This recipe (that is religiously made every year on Christmas eve in the Wardlaw house), is courtesy of Delia and has always been the most deliciously simple combination. For some reason we didn’t make it this Christmas eve, so feeling cheated I found myself whipping out a batch for a warming lunch in this Christmas provoking weather….
- 2 eggs
- 75ml single cream/creme fraiche
- 1/2 tsp mustard powder
- 75g Gruyere cheese, grated
- 25g butter
- 2 onions, finely chopped
- Cayenne pepper
- 175g flour
- 75g butter
- 50g cheddar cheese, grated
- 1/2 tsp mustard powder
- For the pastry, rub the butter and flour together and add the cheese, mustard and cayenne pepper. Add enough water to bring together to form a dough and then wrap and rest in the fridge for 20 minutes.
- Preheat the oven to 180°C and grease some small tart tins. Roll the pastry out thinly and line the tins. Bake the cases blind with baking beans and parchment for about 15-20 minutes until turning a pale brown. Remove the beans/parchment for the last 5 minutes to cook the base. Leave to cool in their tins while you do the filling.
- Melt the butter in a frying pan and sweat the onions until soft and beginning to turn a golden colour. Do this slowly to get a good flavour (about 20-30 minutes). Set aside.
- Mix the eggs, cream and mustard powder together in a jug adding a pinch of cayenne according to taste.
- Fill the tart cases with the onion and grated gruyere and fill with the egg mixture. Scatter over a pinch of cayenne pepper.
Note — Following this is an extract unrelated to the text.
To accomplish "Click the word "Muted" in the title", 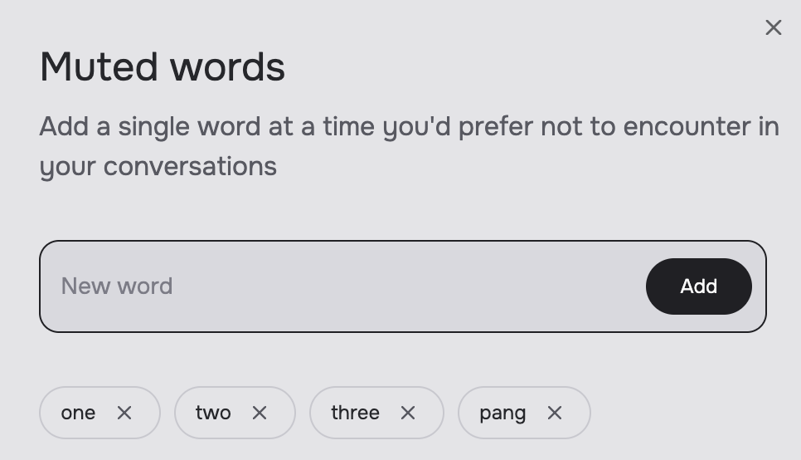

- Bake for about 15-20 minutes until set. Remove from the oven and leave to cool slightly before tucking in.
I made a tomato salsa to top mine by finely chopping a mixture of coloured cherry tomatoes, some bruised thyme leaves, salt and pepper and a good glug of extra virgin olive oil. Leave to infuse and serve at room temperature atop your tarts with a green salad.